More specifically, interactive classification systems allow users to suggest preferred classifiers and knowledge structures, and use machines to assist calculation and analysis during the discovery process. A user can freely explore the dataset according to his/her preference and priority, ensuring that each classification stage and the corresponding result are all understandable and comprehensible. The constructed classifier is not necessarily efficient when compared with most of the automatic classifiers. However, it is close to human thinking by its very nature. The evaluation of an interactive classification, involving the understandability and applicability of the final classification results, relies heavily on the interaction between the computer and the human user, not just on one single factor.
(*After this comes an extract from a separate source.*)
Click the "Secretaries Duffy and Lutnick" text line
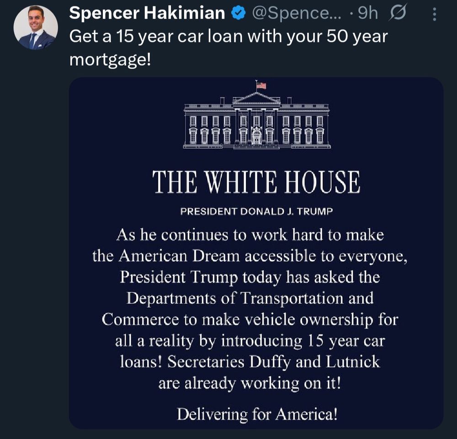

In the rest of this chapter, we discuss the interactive classification at three levels: philosophical level, technical level and application level. At the philosophical level (Section 2), we discuss the motivation of interactive classification and present the process-based framework. At the technical level (Section 3), we apply granular computing as the methodology for examining the search space and complexity issues of interactive classification. At the application level (Section 4), an interactive classification implementation based on a granule network is introduced. The main results demonstrate the usefulness of the proposed approach. The conclusion is in Section 5.